◆ **Brief**: Retype the lines below word for word, from the first one down to the line containing "(x=1420, y=21)", both ends included.

— Begin The input —

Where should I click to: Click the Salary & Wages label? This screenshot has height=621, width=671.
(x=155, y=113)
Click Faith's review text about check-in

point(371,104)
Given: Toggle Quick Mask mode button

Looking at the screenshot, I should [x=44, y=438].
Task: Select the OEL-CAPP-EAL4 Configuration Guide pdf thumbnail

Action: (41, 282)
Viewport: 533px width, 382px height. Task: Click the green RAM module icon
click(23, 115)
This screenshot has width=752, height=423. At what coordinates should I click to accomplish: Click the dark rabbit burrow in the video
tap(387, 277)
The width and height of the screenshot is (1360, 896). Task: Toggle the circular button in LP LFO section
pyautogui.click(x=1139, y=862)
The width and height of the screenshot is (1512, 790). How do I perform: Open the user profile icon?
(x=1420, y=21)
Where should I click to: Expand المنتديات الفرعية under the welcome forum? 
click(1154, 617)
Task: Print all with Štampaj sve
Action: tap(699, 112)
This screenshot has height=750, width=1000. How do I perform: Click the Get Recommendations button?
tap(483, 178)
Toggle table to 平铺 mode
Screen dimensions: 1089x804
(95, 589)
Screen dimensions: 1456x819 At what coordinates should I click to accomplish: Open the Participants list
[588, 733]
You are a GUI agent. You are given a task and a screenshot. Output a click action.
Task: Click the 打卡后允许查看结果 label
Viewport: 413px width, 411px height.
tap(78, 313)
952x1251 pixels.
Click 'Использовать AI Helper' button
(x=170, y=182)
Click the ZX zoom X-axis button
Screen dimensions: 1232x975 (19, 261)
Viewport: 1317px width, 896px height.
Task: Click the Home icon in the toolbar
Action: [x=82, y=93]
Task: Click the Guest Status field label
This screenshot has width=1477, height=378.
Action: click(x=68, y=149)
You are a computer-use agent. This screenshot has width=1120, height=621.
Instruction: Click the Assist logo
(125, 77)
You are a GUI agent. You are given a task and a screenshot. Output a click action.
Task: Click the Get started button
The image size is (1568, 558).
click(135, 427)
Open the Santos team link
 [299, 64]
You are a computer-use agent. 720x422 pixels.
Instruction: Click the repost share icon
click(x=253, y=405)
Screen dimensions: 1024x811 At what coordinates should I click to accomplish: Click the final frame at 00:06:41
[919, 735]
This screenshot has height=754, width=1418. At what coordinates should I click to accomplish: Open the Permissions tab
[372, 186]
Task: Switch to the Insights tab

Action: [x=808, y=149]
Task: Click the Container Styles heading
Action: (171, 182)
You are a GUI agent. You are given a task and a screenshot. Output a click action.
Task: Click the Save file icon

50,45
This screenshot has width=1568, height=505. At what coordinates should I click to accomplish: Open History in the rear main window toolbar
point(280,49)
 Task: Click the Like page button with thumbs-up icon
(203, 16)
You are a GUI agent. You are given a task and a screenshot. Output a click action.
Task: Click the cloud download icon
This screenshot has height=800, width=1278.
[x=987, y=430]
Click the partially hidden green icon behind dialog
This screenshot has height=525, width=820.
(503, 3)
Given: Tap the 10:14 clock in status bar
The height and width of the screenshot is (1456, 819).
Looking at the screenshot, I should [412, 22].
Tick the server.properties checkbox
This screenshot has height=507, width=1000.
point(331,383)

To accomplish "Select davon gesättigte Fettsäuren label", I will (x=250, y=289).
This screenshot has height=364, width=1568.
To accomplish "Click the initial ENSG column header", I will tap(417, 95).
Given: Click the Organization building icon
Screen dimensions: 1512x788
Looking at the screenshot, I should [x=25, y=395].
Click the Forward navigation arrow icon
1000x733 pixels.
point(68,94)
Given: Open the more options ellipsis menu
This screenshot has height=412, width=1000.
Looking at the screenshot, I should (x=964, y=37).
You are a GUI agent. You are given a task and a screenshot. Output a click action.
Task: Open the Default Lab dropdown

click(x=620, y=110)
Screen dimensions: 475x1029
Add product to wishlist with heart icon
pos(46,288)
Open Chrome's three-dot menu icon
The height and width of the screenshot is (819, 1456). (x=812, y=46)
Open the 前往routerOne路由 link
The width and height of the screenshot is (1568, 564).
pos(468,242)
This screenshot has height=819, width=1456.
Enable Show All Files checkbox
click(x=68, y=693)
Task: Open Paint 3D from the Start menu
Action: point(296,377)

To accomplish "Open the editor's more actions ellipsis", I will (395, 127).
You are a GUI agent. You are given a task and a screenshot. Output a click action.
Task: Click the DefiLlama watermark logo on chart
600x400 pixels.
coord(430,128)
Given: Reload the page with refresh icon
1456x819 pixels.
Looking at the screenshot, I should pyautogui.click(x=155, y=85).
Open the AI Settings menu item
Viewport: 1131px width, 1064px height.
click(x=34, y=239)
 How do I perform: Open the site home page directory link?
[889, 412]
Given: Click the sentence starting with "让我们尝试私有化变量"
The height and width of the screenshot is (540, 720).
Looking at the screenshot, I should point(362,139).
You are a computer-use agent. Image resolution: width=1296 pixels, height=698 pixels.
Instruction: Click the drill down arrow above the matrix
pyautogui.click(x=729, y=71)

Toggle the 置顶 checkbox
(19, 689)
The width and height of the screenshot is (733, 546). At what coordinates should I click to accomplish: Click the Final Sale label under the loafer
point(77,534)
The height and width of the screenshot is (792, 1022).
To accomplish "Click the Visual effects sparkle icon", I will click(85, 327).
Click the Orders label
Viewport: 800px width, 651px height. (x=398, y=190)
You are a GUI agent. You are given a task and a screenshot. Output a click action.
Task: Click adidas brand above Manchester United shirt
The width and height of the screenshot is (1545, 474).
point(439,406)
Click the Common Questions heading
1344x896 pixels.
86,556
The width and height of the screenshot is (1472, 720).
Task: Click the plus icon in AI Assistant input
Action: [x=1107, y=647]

— End The input —

◆ **Finished task**:
Where should I click to: Click the Salary & Wages label? This screenshot has height=621, width=671.
(x=155, y=113)
Click Faith's review text about check-in

point(371,104)
Given: Toggle Quick Mask mode button

Looking at the screenshot, I should [x=44, y=438].
Task: Select the OEL-CAPP-EAL4 Configuration Guide pdf thumbnail

Action: (41, 282)
Viewport: 533px width, 382px height. Task: Click the green RAM module icon
click(23, 115)
This screenshot has width=752, height=423. At what coordinates should I click to accomplish: Click the dark rabbit burrow in the video
tap(387, 277)
The width and height of the screenshot is (1360, 896). Task: Toggle the circular button in LP LFO section
pyautogui.click(x=1139, y=862)
The width and height of the screenshot is (1512, 790). How do I perform: Open the user profile icon?
(x=1420, y=21)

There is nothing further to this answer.